Degree Name

Master of Arts (MA)

Semester of Degree Completion

1992

Thesis Director

John Guzlowski

Abstract

Although many critics have compared William Faulkner and Charles Dickens, no one has fully developed the resemblance between their uses of black humor. Using several critics' definitions of black humor, I examine several aspects of black humor in Faulkner's Sanctuary and Dickens' Oliver Twist: the presence of the wasteland in society, the irreverent treatment of death and religion, the presence of grotesques and perverse sexuality.

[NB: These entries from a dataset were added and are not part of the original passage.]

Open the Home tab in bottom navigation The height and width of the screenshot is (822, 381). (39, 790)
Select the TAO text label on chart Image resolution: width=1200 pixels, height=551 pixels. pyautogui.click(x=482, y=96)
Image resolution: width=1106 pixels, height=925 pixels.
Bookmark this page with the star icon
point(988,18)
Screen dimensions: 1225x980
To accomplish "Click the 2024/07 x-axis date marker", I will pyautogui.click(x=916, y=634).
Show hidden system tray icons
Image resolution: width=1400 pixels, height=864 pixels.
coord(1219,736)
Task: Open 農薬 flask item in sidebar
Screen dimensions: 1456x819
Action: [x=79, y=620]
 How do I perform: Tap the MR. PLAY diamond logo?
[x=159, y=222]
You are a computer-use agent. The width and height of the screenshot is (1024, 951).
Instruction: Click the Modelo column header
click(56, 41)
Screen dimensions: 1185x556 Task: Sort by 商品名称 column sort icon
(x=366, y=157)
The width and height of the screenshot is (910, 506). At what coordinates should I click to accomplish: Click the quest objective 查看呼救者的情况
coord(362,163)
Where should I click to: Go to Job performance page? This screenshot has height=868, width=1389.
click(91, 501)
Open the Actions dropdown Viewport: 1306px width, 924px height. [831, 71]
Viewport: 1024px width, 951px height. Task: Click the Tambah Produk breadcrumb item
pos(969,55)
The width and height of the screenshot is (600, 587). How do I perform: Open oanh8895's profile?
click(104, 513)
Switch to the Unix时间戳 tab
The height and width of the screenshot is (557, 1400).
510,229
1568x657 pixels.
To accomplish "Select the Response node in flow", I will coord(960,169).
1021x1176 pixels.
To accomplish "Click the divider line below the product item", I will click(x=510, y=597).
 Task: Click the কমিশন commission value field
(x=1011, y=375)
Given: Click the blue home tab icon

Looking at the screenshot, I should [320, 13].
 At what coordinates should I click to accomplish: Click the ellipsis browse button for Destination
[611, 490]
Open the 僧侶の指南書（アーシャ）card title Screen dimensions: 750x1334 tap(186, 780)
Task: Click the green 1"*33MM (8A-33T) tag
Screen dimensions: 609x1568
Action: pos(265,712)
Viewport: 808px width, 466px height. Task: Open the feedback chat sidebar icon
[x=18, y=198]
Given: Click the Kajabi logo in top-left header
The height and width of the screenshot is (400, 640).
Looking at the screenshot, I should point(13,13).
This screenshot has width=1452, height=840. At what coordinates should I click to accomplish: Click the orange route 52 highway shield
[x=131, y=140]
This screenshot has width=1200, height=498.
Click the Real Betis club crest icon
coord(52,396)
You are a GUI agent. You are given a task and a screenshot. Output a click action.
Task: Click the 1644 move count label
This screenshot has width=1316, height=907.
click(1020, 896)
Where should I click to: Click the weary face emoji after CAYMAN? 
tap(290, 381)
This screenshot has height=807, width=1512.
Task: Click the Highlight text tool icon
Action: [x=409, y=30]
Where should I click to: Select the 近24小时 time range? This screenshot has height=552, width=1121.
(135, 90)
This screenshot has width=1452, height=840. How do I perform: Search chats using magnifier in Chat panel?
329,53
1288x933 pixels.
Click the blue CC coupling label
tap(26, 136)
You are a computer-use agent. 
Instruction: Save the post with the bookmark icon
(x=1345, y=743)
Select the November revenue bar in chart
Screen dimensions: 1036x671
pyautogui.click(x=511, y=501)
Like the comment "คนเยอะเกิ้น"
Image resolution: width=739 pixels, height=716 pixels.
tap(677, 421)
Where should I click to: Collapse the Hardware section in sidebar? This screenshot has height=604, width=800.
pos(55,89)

Like the humour noir of the French surrealist movement, black humor in both of these books is very much involved in these authors' indictment of society. Both Faulkner and Dickens use black humor to mock the actions of the upper classes as the lower-class characters parody the upper-class characters' actions or mannerisms; because there is so much black humor bounding through the depiction of the lower-class underworld, eventually energy is focused in the underworld. In other words, all of the black humor in Sanctuary and Oliver Twist occurs in the setting of the underworld--the place in need of change. Thus, the setting is often quite tragic, like that of a wasteland, and needs black humor to offer some tragic optimism. However, the attitudes of these authors is far from simple since the lower class characters are not at all heroic; they, too, are a part of society which is condemned by Faulkner and Dickens.

Although both Dickens and Faulkner attack society, only Dickens presents religion--if used properly--as offering redemption. Unlike Dickens, Faulkner offers no answers to society's ills. Finally, for both of these authors, any hope for humankind is mixed with tragedy which leads to the pervasive black humor in Sanctuary and Oliver Twist.